A. Igoni Barrett, Love is power ou quelque chose comme ça

loveispowerUne nouvelle ?
Ce recueil propose neuf nouvelles d’un jeune auteur nigérian, aux univers assez éloignés les uns des autres, de longueurs variables, mais décrivant toujours avec acuité des aspects particuliers de la vie nigériane. Que leur fin soit tragique, douce-amère, drôle ou optimiste, toutes sont bien construites et décrivent des personnages attachants.
Ma préférée est la première, « Ce qui était arrivé de pire » et s’il est un peu dommage d’entrer dans la nouvelle suivante en regrettant de ne pas rester plus longtemps avec les personnages du texte précédent, ce ne sera sans doute pas la même que chacun préférera.

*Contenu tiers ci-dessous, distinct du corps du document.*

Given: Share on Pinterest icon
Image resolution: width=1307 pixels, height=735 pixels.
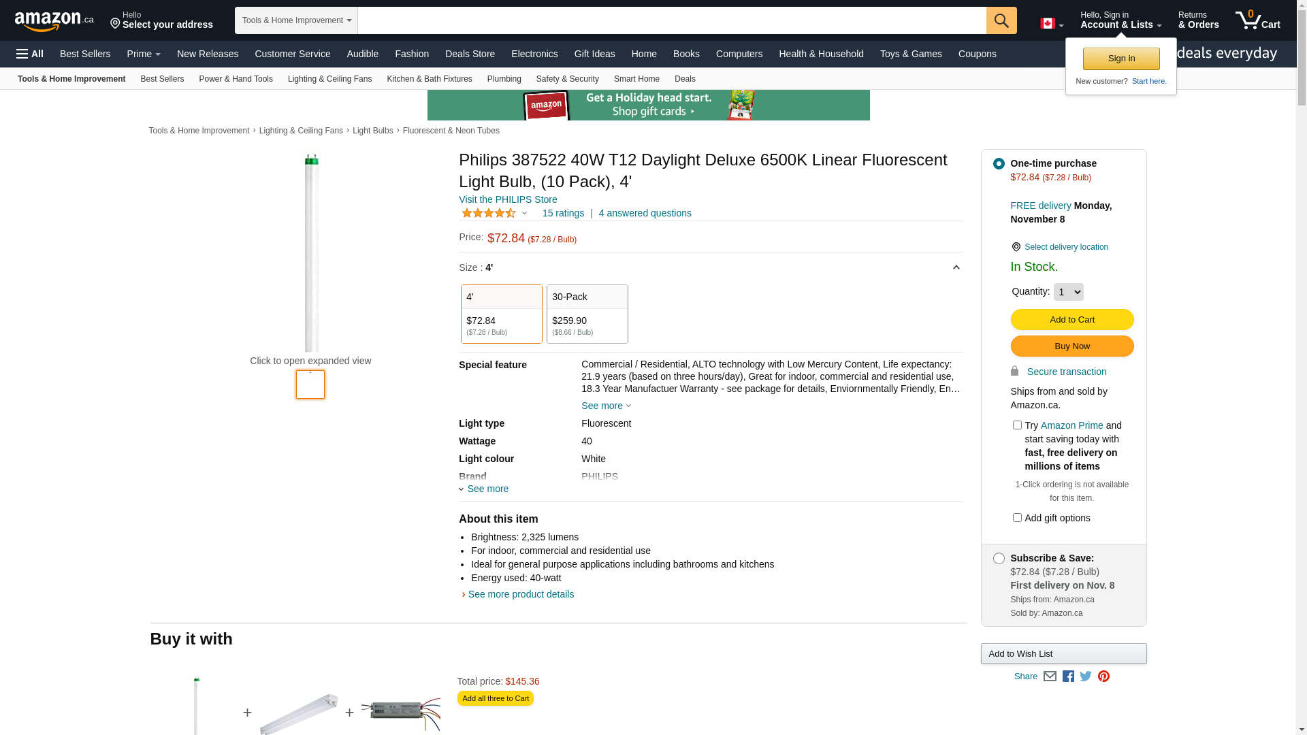Looking at the screenshot, I should coord(1103,676).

« Tout le monde a sa vie à vivre, dit Maa Bille doucement. Je ne demande à personne de venir s’occuper de moi. Je ne demande à aucun d’entre vous de me donner à manger. Tout ce que je demande, c’est que tu m’accompagnes à l’hôpital demain pour mon opération. »
Voici Maa Bille, veuve de soixante-six ans, elle ne passe pas son temps à ruminer à propos de sa vie, elle ne se plaint pas. Ses cinq enfants ont réussi, mais vivent loin d’elle, elle a de beaux petits-enfants, elle entretient ses petites habitudes qui l’empêchent de penser au passé. Se préparant à entrer encore une fois à l’hôpital pour une opération de la cataracte, elle va voir la seule de ses enfants qui ne vit pas trop loin d’elle, pour lui demander de l’accompagner le lendemain. Mais elle tombe à un mauvais moment, sa fille pourtant aimante ne pourra rien faire pour elle. Et là, les souvenirs douloureux remontent, jusqu’à une fin qui ouvre des possibilités écartées jusqu’alors…

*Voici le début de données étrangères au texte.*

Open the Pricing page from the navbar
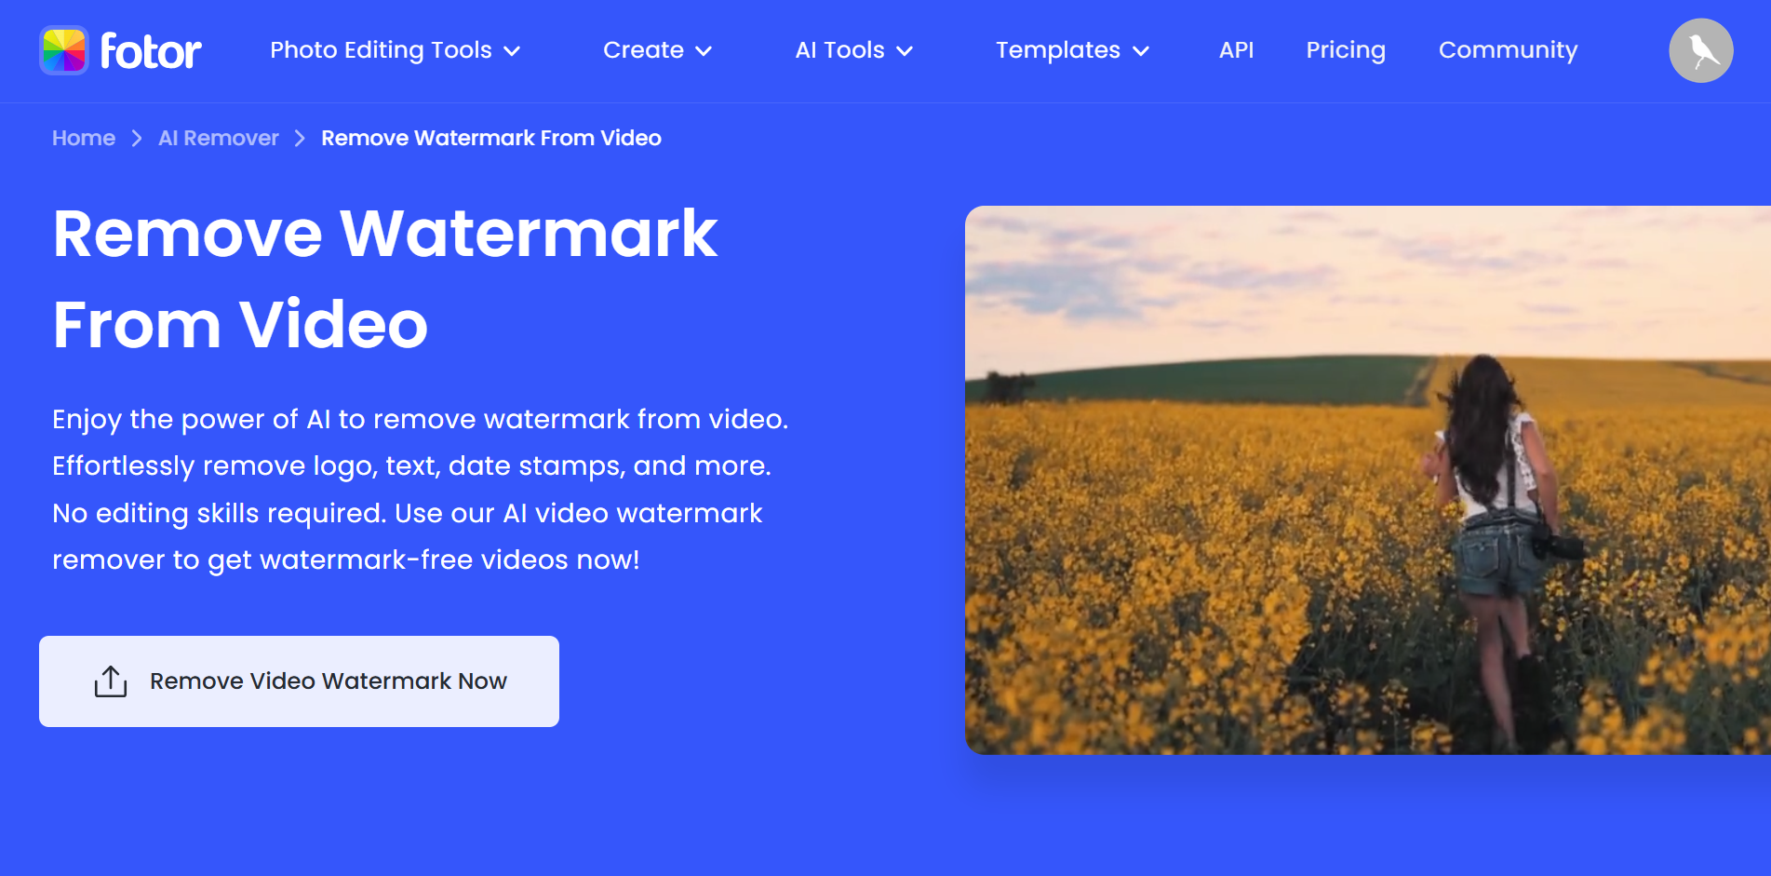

Alaba, sa troisième enfant, vivait dans la même ville qu’elle, Poteko, à quelques kilomètres de la maison maternelle. Elle avait épousé un Trinidadien à voix de tuba et au teint de houmous, Amos Stennnet, technicien chez Shell. Il passait plus de temps sur les plate-formes off-shore des gisements pétroliers de Bongo qu’avec sa famille. Chaque fois qu’il revenait à terre […] il rattrapait le temps perdu loin des siens en s’appliquant à féconder sa femme.
Il faut parler du style aussi, et de la traduction, formidables tous les deux, qui impriment un rythme propre à chaque nouvelle, et qui posent décors et personnages avec une précision non dénuée d’ironie, comme le montre l’extrait ci-dessus. La jeune littérature nigériane est décidément bien traduite en français avec Chimamanda Ngozi Adichie, Chigozi Obioma et sans doute d’autres qui me restent à découvrir !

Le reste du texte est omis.